# TASK DESCRIPTION
Skipping any pictures, give all of the records below again exactly.

***** DATA IN THIS EXERCISE

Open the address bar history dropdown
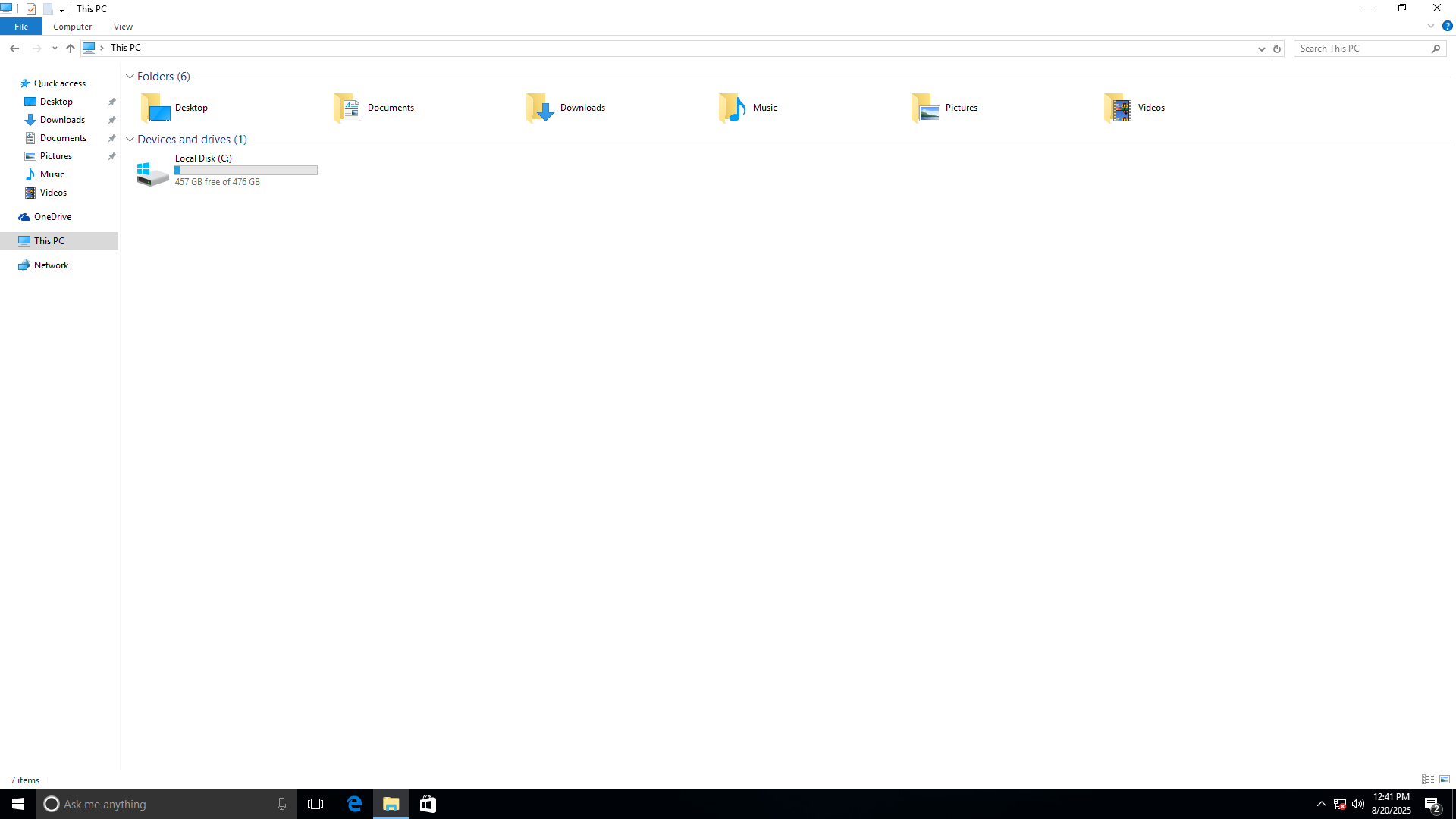This screenshot has width=1456, height=819. [1262, 49]
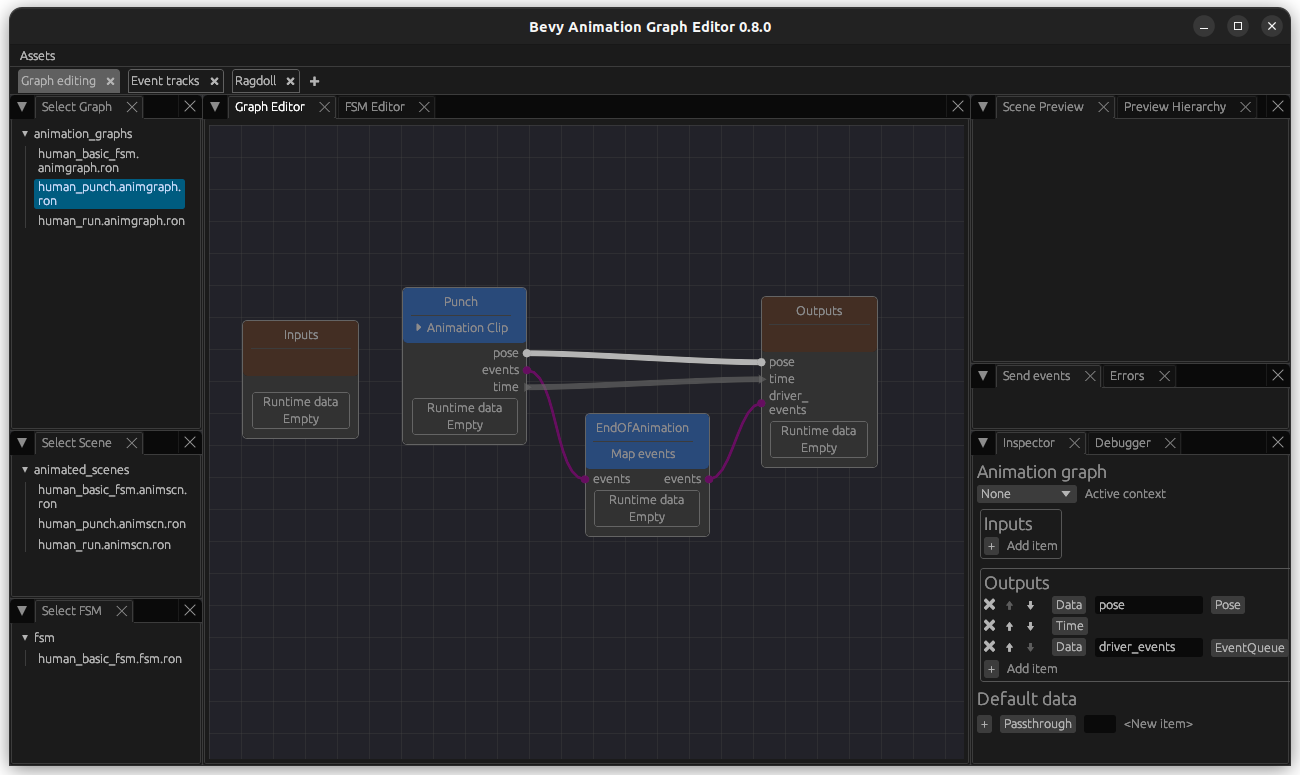Toggle the Time output type
Image resolution: width=1300 pixels, height=775 pixels.
tap(1069, 625)
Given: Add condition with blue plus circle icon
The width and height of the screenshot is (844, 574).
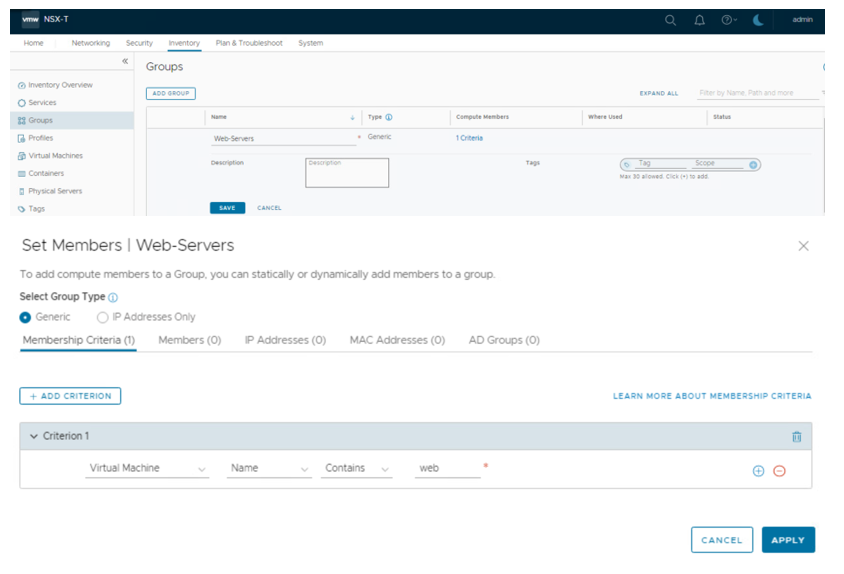Looking at the screenshot, I should pos(758,470).
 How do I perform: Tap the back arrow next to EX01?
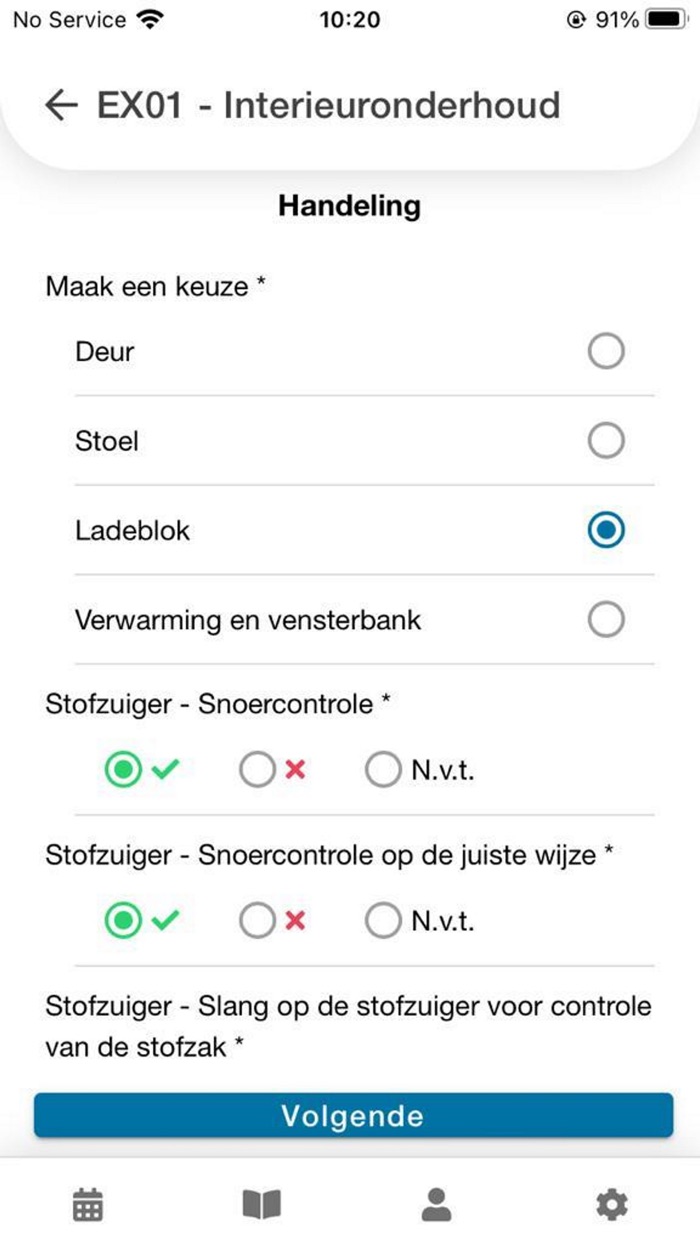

**********

# REPLY TO THE EXERCISE
Open the address bar history dropdown
This screenshot has width=1456, height=819. [1262, 49]
Toggle the Time output type
Image resolution: width=1300 pixels, height=775 pixels.
tap(1069, 625)
Given: Add condition with blue plus circle icon
The width and height of the screenshot is (844, 574).
Looking at the screenshot, I should pos(758,470).
 How do I perform: Tap the back arrow next to EX01?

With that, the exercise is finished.